Setup: A aerver jail running "bind916-9.16.34_1": A client jail running "bind-tools" The client app sends changes to a dynamic zone via "nsupdate" to the server. I was upgrading the client jail: Installed packages to be UPGRADED: bind-tools: 9.18.7 -> 9.18.8 bind916: 9.16.33_1 -> 9.16.34_1 The packages where build with: /etc/make.conf DEFAULT_VERSIONS+= ssl=openssl After the upgrade, nsupdate failed with: /usr/local/bin/nsupdate -k '/usr/local/etc/namedb/Kexample.com.dyn.+157+56215.key' 04-Nov-2022 09:54:01.525 /usr/local/etc/namedb/Kexample.com.dyn.+157+56215.key:1: unknown option 'example.com.dyn.' 04-Nov-2022 09:54:01.525 /usr/local/etc/namedb/Kexample.com.dyn.+157+56215.key:2: unexpected token near end of file could not read key from /usr/local/etc/namedb/Kexample.com.dyn.+157+56215.{private,key}: unexpected token update failed: REFUSED After downgrading both packages, everything works again. diff of "pkg info bind-tools" -bind-tools-9.18.7 +bind-tools-9.18.8 -Version : 9.18.7 +Version : 9.18.8 Options : - GSSAPI_BASE : off - GSSAPI_HEIMDAL : off - GSSAPI_MIT : off - GSSAPI_NONE : on + GSSAPI_BASE : off + GSSAPI_HEIMDAL : off + GSSAPI_MIT : off + GSSAPI_NONE : on Shared Libs provided: - libns-9.18.7.so - libisccfg-9.18.7.so - libisccc-9.18.7.so - libisc-9.18.7.so - libirs-9.18.7.so - libdns-9.18.7.so - libbind9-9.18.7.so + libbind9-9.18.8.so + libdns-9.18.8.so + libirs-9.18.8.so + libisc-9.18.8.so + libisccc-9.18.8.so + libisccfg-9.18.8.so + libns-9.18.8.so Annotations : + cpe : cpe:2.3:a:isc:bind:9.18.8:::::freebsd12:x64 - cpe : cpe:2.3:a:isc:bind:9.18.7:::::freebsd12:x64 -Flat size : 9.37MiB +Flat size : 9.38MiB I found nothing related in the upstream Changelogs for 9.16 ann 9.18
Same problem after upgrading to bind-tools-9.18.9 reverting to bind-tools-9.18.7 fixed the problem.

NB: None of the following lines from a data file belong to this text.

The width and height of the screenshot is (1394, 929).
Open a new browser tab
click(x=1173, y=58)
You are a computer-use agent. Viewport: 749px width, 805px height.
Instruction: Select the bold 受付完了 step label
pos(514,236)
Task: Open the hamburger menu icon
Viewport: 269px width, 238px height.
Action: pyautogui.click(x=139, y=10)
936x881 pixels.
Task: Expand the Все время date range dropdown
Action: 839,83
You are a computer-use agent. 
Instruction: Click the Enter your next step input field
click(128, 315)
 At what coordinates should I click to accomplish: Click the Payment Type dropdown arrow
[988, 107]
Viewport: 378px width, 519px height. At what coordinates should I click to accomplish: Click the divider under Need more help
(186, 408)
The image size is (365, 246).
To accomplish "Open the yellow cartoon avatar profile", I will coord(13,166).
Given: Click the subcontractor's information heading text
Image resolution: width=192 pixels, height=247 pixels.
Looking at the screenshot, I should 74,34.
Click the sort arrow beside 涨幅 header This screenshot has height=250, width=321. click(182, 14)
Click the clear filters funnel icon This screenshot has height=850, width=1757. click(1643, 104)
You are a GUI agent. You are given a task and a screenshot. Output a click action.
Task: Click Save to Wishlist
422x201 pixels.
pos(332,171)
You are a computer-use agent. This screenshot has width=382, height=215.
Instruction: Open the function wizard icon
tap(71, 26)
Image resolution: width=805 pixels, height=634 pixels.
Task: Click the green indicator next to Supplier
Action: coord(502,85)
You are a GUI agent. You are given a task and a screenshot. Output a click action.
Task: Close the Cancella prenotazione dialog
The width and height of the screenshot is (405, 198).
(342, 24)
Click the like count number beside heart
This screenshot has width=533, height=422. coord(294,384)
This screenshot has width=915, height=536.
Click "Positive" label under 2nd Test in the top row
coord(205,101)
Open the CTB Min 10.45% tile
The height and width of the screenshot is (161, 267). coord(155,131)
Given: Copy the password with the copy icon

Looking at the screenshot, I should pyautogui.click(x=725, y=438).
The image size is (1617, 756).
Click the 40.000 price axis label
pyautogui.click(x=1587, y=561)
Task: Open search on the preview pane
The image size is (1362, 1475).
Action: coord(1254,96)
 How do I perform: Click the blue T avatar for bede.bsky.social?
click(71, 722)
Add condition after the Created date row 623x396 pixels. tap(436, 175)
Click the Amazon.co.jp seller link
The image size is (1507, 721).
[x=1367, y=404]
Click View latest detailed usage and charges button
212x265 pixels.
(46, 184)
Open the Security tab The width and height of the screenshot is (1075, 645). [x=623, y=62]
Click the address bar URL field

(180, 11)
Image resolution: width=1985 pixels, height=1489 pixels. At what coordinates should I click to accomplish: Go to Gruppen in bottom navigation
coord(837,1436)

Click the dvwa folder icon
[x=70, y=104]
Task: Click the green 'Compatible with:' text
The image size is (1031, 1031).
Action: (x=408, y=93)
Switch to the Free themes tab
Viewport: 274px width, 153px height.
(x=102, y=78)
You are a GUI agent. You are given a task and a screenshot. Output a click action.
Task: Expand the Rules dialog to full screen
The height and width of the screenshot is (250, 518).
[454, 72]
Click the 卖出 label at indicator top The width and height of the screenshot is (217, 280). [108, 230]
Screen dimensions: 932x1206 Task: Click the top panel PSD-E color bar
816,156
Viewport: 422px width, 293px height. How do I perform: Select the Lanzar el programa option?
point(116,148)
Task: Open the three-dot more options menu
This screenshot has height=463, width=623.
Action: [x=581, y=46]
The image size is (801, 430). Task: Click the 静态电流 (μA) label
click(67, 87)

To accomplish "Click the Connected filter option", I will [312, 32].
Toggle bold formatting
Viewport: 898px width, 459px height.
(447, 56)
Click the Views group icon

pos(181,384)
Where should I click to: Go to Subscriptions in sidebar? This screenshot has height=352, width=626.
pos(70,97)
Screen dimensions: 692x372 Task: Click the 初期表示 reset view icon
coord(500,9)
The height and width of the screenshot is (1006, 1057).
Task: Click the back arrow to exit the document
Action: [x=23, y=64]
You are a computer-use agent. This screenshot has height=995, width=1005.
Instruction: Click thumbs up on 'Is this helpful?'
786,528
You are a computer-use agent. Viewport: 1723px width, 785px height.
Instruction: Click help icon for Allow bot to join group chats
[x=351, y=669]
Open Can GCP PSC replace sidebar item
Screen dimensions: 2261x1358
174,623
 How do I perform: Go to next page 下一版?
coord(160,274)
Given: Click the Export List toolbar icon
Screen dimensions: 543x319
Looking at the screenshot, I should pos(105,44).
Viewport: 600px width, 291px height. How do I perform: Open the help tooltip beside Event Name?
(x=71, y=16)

As nothing changed in the port itself, I don't see how could be related to the update, have you opened an issue upstream ?
I failed to create an issue upstream, my account had been expired. The issue does happen with older key keys. Newly generated key files do work for now. Keys with "algorithm hmac-md5" can no longer be used. Sadly there was no documentation upstream about this. Reverting to older openssl did not had any effect.
Just tried with version 9.18.14: the issue still persists.
I just tried version 9.18.19 and it works again now, even if the command outputs this warning message: "Use of K* file pairs for HMAC is deprecated". Thus I think this issue can be closed.